- **EXERCISE AIM**
Retype every record below exactly as it appears.

[Stored items]
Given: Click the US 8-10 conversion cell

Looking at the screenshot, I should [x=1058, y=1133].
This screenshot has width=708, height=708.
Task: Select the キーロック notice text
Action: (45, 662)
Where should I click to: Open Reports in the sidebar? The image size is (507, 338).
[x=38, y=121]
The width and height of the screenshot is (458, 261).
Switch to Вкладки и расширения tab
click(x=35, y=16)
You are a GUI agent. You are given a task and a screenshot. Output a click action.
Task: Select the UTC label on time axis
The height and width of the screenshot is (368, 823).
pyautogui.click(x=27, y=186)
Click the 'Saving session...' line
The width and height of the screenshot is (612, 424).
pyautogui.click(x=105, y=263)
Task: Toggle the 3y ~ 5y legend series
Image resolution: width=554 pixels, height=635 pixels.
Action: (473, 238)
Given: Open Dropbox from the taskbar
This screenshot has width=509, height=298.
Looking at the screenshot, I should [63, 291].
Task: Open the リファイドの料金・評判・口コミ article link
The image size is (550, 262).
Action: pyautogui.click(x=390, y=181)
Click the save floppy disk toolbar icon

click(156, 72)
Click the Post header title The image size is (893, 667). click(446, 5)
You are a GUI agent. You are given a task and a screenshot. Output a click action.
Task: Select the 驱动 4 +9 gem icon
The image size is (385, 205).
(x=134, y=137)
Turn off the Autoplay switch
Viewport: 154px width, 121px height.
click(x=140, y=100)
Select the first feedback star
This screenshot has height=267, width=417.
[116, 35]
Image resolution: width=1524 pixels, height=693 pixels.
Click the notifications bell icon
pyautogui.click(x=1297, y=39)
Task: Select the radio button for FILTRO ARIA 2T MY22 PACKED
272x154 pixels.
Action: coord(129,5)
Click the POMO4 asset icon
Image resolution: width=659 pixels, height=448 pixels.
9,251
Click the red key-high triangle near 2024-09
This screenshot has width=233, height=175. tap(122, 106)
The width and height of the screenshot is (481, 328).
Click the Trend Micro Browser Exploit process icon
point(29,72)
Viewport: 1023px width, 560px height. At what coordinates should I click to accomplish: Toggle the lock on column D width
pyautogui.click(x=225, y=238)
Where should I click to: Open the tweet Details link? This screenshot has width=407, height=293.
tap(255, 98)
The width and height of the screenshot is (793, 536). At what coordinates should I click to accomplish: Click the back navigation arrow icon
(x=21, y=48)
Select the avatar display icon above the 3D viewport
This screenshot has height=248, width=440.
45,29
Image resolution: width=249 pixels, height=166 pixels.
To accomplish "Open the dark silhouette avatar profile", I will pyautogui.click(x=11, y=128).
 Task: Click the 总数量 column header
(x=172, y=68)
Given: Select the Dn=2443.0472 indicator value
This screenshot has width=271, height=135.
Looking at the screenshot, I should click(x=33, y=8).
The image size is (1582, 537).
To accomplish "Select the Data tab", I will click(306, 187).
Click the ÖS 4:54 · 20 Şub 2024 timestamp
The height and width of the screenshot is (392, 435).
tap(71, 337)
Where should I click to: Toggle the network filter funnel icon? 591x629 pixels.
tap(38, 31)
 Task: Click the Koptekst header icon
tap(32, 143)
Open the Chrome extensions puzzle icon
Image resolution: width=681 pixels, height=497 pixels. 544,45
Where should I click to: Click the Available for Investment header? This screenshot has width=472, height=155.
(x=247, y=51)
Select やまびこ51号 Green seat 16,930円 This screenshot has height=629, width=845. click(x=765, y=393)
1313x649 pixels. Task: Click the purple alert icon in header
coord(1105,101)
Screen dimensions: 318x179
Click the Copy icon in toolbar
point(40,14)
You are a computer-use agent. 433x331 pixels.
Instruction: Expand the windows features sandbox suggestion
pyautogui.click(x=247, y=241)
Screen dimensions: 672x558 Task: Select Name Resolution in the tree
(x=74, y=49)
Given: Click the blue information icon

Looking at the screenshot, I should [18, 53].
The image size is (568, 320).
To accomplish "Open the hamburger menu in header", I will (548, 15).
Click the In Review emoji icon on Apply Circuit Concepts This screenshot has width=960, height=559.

- **THE ANSWER**
Given: Click the US 8-10 conversion cell

Looking at the screenshot, I should [x=1058, y=1133].
This screenshot has width=708, height=708.
Task: Select the キーロック notice text
Action: (45, 662)
Where should I click to: Open Reports in the sidebar? The image size is (507, 338).
[x=38, y=121]
The width and height of the screenshot is (458, 261).
Switch to Вкладки и расширения tab
click(x=35, y=16)
You are a GUI agent. You are given a task and a screenshot. Output a click action.
Task: Select the UTC label on time axis
The height and width of the screenshot is (368, 823).
pyautogui.click(x=27, y=186)
Click the 'Saving session...' line
The width and height of the screenshot is (612, 424).
pyautogui.click(x=105, y=263)
Task: Toggle the 3y ~ 5y legend series
Image resolution: width=554 pixels, height=635 pixels.
Action: (473, 238)
Given: Open Dropbox from the taskbar
This screenshot has width=509, height=298.
Looking at the screenshot, I should [63, 291].
Task: Open the リファイドの料金・評判・口コミ article link
The image size is (550, 262).
Action: pyautogui.click(x=390, y=181)
Click the save floppy disk toolbar icon

click(156, 72)
Click the Post header title The image size is (893, 667). click(446, 5)
You are a GUI agent. You are given a task and a screenshot. Output a click action.
Task: Select the 驱动 4 +9 gem icon
The image size is (385, 205).
(x=134, y=137)
Turn off the Autoplay switch
Viewport: 154px width, 121px height.
click(x=140, y=100)
Select the first feedback star
This screenshot has height=267, width=417.
[116, 35]
Image resolution: width=1524 pixels, height=693 pixels.
Click the notifications bell icon
pyautogui.click(x=1297, y=39)
Task: Select the radio button for FILTRO ARIA 2T MY22 PACKED
272x154 pixels.
Action: coord(129,5)
Click the POMO4 asset icon
Image resolution: width=659 pixels, height=448 pixels.
9,251
Click the red key-high triangle near 2024-09
This screenshot has width=233, height=175. tap(122, 106)
The width and height of the screenshot is (481, 328).
Click the Trend Micro Browser Exploit process icon
point(29,72)
Viewport: 1023px width, 560px height. At what coordinates should I click to accomplish: Toggle the lock on column D width
pyautogui.click(x=225, y=238)
Where should I click to: Open the tweet Details link? This screenshot has width=407, height=293.
tap(255, 98)
The width and height of the screenshot is (793, 536). At what coordinates should I click to accomplish: Click the back navigation arrow icon
(x=21, y=48)
Select the avatar display icon above the 3D viewport
This screenshot has height=248, width=440.
45,29
Image resolution: width=249 pixels, height=166 pixels.
To accomplish "Open the dark silhouette avatar profile", I will pyautogui.click(x=11, y=128).
 Task: Click the 总数量 column header
(x=172, y=68)
Given: Select the Dn=2443.0472 indicator value
This screenshot has width=271, height=135.
Looking at the screenshot, I should click(x=33, y=8).
The image size is (1582, 537).
To accomplish "Select the Data tab", I will click(306, 187).
Click the ÖS 4:54 · 20 Şub 2024 timestamp
The height and width of the screenshot is (392, 435).
tap(71, 337)
Where should I click to: Toggle the network filter funnel icon? 591x629 pixels.
tap(38, 31)
 Task: Click the Koptekst header icon
tap(32, 143)
Open the Chrome extensions puzzle icon
Image resolution: width=681 pixels, height=497 pixels. 544,45
Where should I click to: Click the Available for Investment header? This screenshot has width=472, height=155.
(x=247, y=51)
Select やまびこ51号 Green seat 16,930円 This screenshot has height=629, width=845. click(x=765, y=393)
1313x649 pixels. Task: Click the purple alert icon in header
coord(1105,101)
Screen dimensions: 318x179
Click the Copy icon in toolbar
point(40,14)
You are a computer-use agent. 433x331 pixels.
Instruction: Expand the windows features sandbox suggestion
pyautogui.click(x=247, y=241)
Screen dimensions: 672x558 Task: Select Name Resolution in the tree
(x=74, y=49)
Given: Click the blue information icon

Looking at the screenshot, I should [18, 53].
The image size is (568, 320).
To accomplish "Open the hamburger menu in header", I will (548, 15).
Click the In Review emoji icon on Apply Circuit Concepts This screenshot has width=960, height=559.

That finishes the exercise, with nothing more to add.